Figure 5. Immune surveillance results in a loss of immunogenicity in β-catenin-negative tumor cells but not in β-catenin-positive tumor cells.

Figure 5

(A) The immune-stimulatory capacity (proliferation) of tumor cell lines isolated from MC57-SIY immunized BP-SIY and BPC-SIY tumor bearing mice. Immune stimulatory potential was assessed by measuring T cell proliferation in a co-culture assay of CFSE-labeled 2C TCR transgenic T cells and untreated or SIY-peptide pulsed tumor cells.
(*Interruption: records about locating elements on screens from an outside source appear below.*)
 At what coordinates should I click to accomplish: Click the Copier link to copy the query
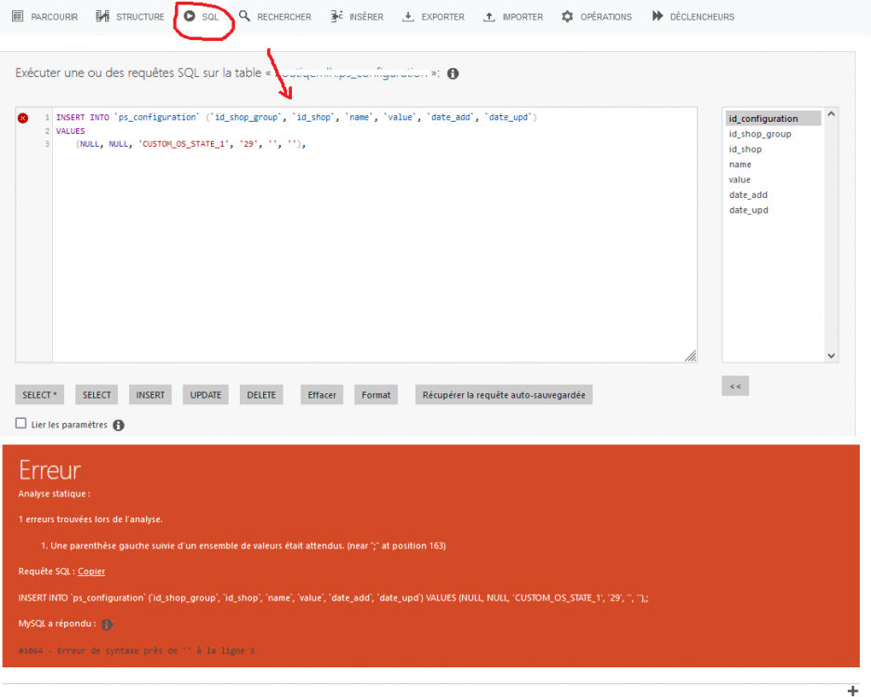coord(91,571)
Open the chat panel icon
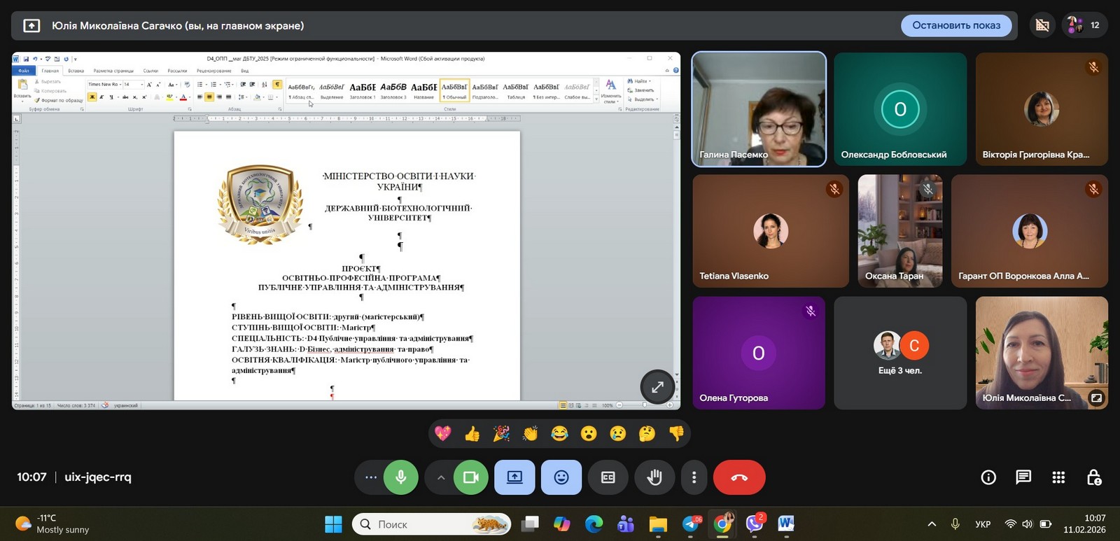Viewport: 1120px width, 541px height. [x=1023, y=477]
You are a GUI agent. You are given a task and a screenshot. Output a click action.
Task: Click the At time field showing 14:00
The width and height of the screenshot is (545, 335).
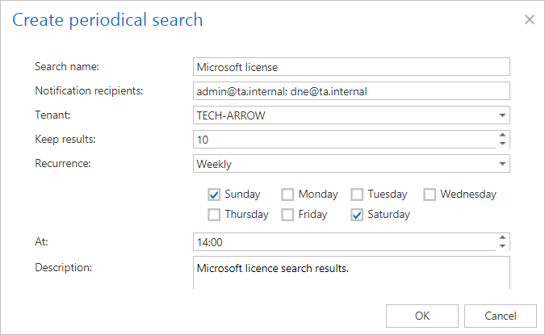pyautogui.click(x=343, y=241)
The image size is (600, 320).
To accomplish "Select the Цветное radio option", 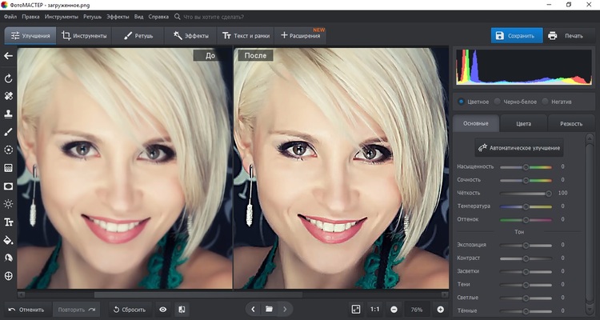I will click(462, 102).
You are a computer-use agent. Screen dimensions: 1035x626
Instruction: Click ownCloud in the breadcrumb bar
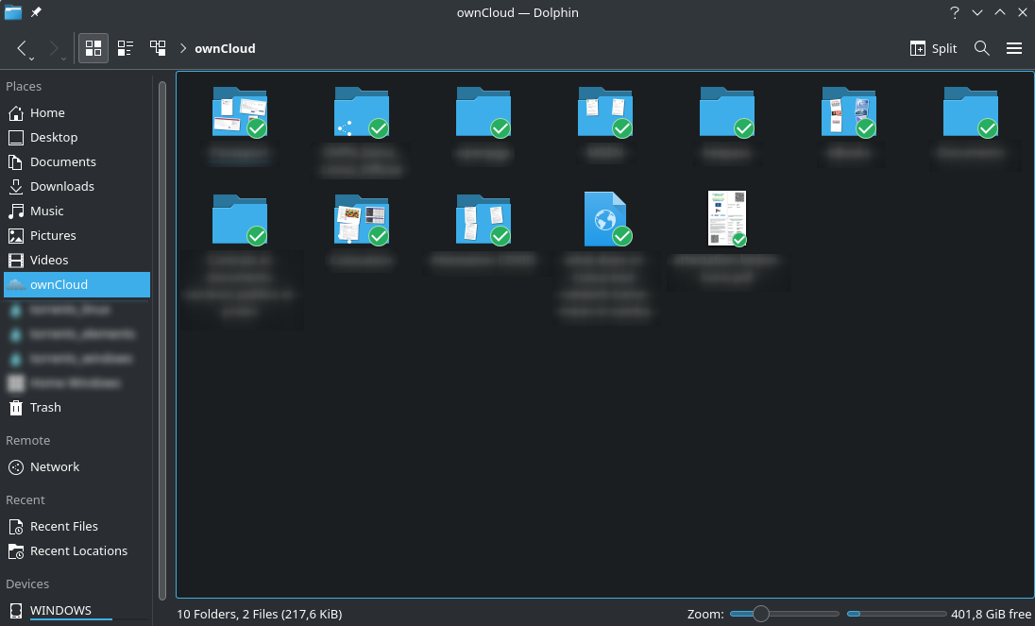(224, 48)
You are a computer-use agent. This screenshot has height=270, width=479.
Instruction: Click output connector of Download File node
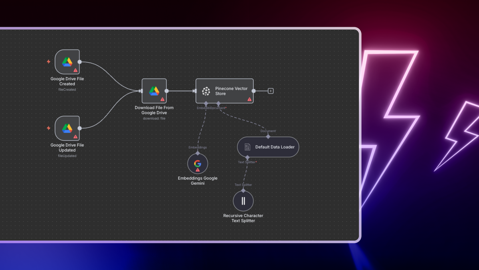point(167,91)
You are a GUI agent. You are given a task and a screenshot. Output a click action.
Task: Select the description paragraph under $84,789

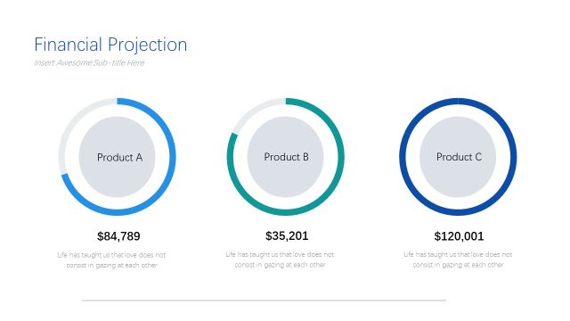pos(111,259)
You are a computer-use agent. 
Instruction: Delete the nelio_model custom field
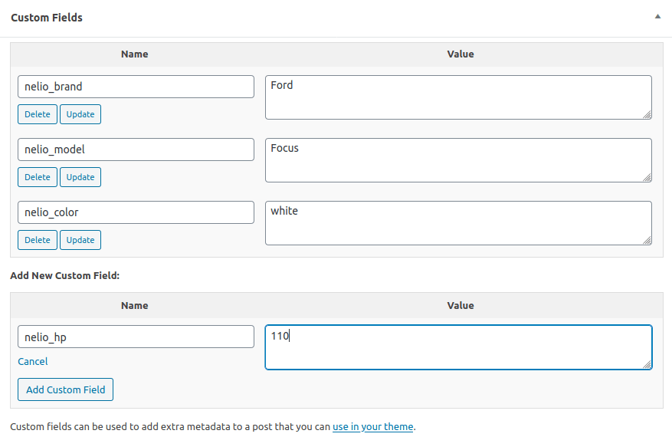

We used tumor cells isolated from antigen negative mice transduced with GFP-SIY constructs (here shown as BP-/BPC-GFP) as positive control (data are given as mean with SEM and significance was assumed with p ≤ 0.05, with * ≤ 0.05, n = 8, pooled from two independent experiments). (B) Representative examples of histograms depicting CFSE dilution for control (gray unstimulated, red transduced BP cell lines) and the two cell lines shown defective T cell stimulation. (C) RT-PCR analysis assessing the SIY-mRNA levels in the cell lines used in (A) (representative for two independent experiments). (D) Genotyping PCR confirming the presence of the SIY-LUC transgene in the BP-SIY1 cell line (WT band 235 base pairs, SIY-mutation 190 base pairs). (E) Representative histogram assessing the expression profile of MHC-I on the surface of untreated (blue) or IFN-γ-treated (red) BP-SIY1 and BP-SIY2 cell lines.